Das haben ganz sicher andere viel tiefgreifender gemacht als ich - trotzdem eine kurze, unvollständige Begründung:
* Der Kritische Rationalismus sagt, dass ihn aus METHODISCHEN (!!!!!!!!!!!!!!!!!!) Gründen nicht interessiert, was nicht intersubjektiv darstellbar/falsifizierbar ist. - Mit anderen Worten: Er beschränkt sich auf das, was falsifizierbar ist.
Bewertung:
Dies kann man ihm nicht zum Vorwurf machen, weil dies nicht als Aussage über Sein und Nicht-Sein ist, sondern eben eine Aussage im Sinne von: "Hier wird nur über das gesprochen, was falsifizierbar ist" (NB: Popper hat sich als METHODIKER verstanden)

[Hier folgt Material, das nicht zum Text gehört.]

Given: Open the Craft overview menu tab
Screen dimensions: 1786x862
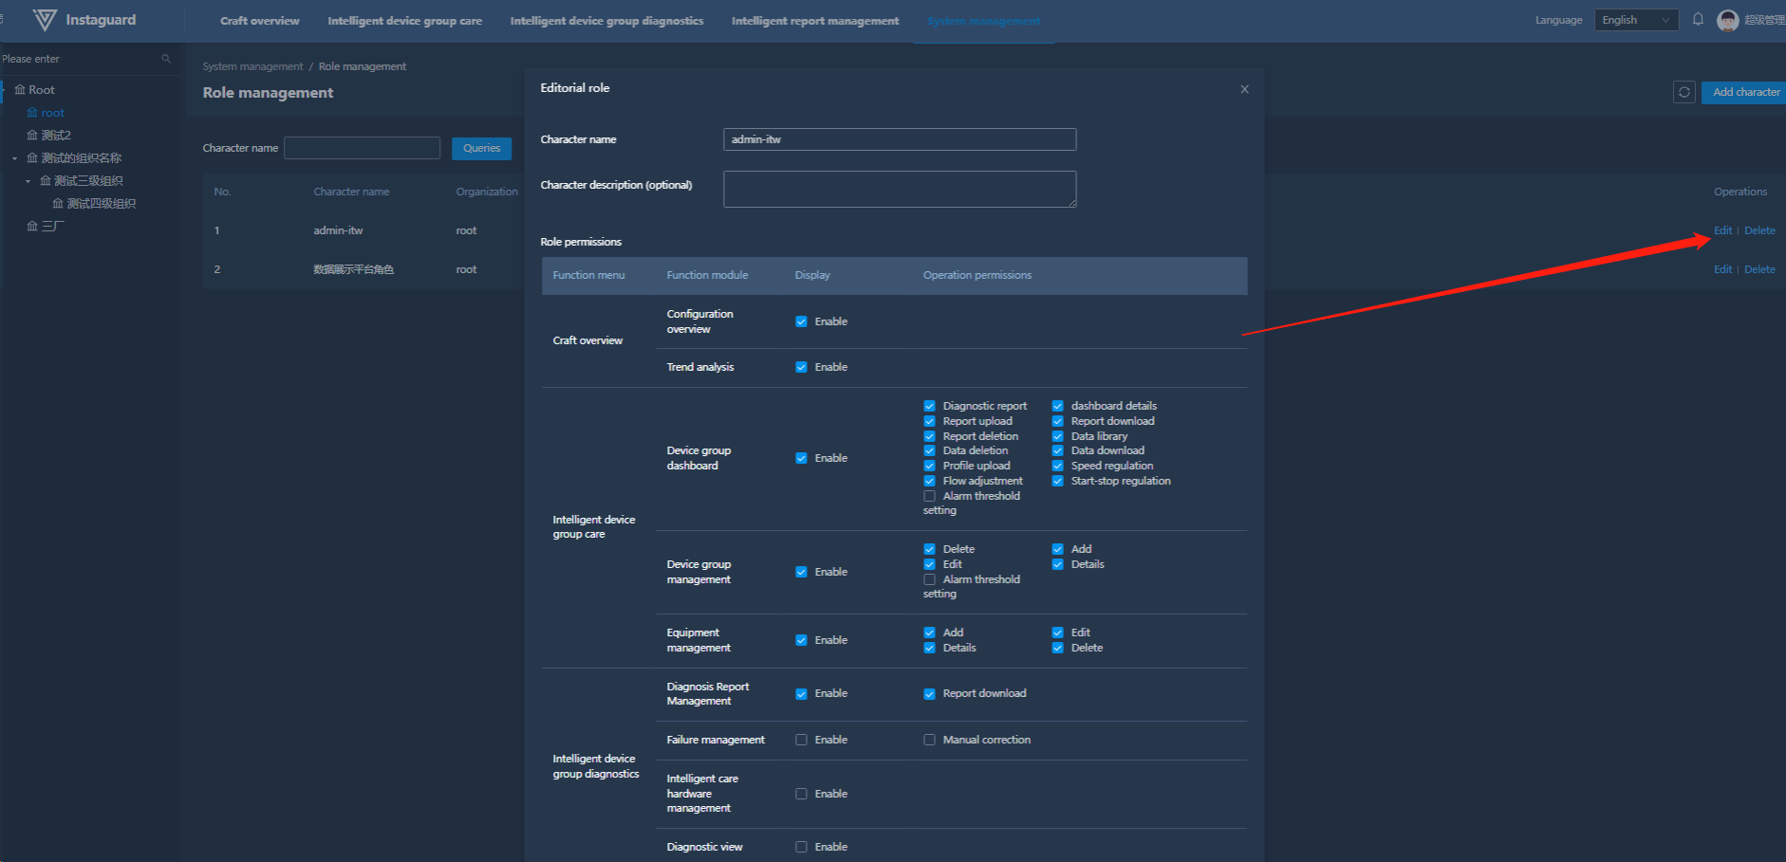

* Der Materialismus sagt: "Passt mir gut in meine Weltanschauung. Denn aus meiner Sicht ist auch Geist nichts anderes als Materie - und Materie ist bekannterweise intersubjektiv nachweisbar (lassen wir mal die QM weg)". - Weiterhin entwickeln sich daraus Philosophien, die den Kritischen Rationalismus in eine philosophische Größe transponieren, also:
"Wir BESCHRÄNKEN uns nicht auf das, was falsifizierbar ist, sondern es GIBT nicht anderes als Falsifizierbares". - Daraus entwickeln sich dann Philosophien wie etwa die Analytische Philosophie.
Bewertung:
Durch die Transponierung einer methodischen Aussage des KR in eine philosophische Aussage, wird die Methodik zur ontologischen Größe - genau das, was in DEINER Definition von Wissenschaft (zu Recht) vehement abgelehnt wird. - Und schon haben wir den Salat.
* Wer ist nun Magd von wem? - Wahrscheinlich habe ich mich falsch ausgedrückt und es müsste heißen: Materialistische Philosophie macht die unschuldige Wissenschaft zu ihrer Prostituierten. - Und da die materialistische Philosophie heute derart dominant ist, dass auch Menschen, die wissenschaftlich arbeiten, davon erfasst sind, verschwimmen die Grenzen zwischen Jungfrau und Prostituierte vollkommen - zumal der Markt des Zeitgeistes eine hohe Nachfrage nach dieser Art der Liaison hat.
* DIE Wissenschaft ist wirklich unschuldig - aber alles danach (incl dessen, was im Namen der Wissenschaft gesagt wird) ist von dieser anthropozentristischen Liaison geprägt. - Folge davon ist unter anderem, dass man in der (schein-!!) intellektuellen öffentlichen Wahrnehmung nur noch objektivierbare WAHRNEHMUNG zum Maßstab macht für "das, was der Fall ist".
Frage:
Wenn Du etwas persönlich wahrnimmst: Willst Du diese Wahrnehmung primär objektivieren oder hoffst Du, damit etwas, was der Fall ist, entdeckt zu haben?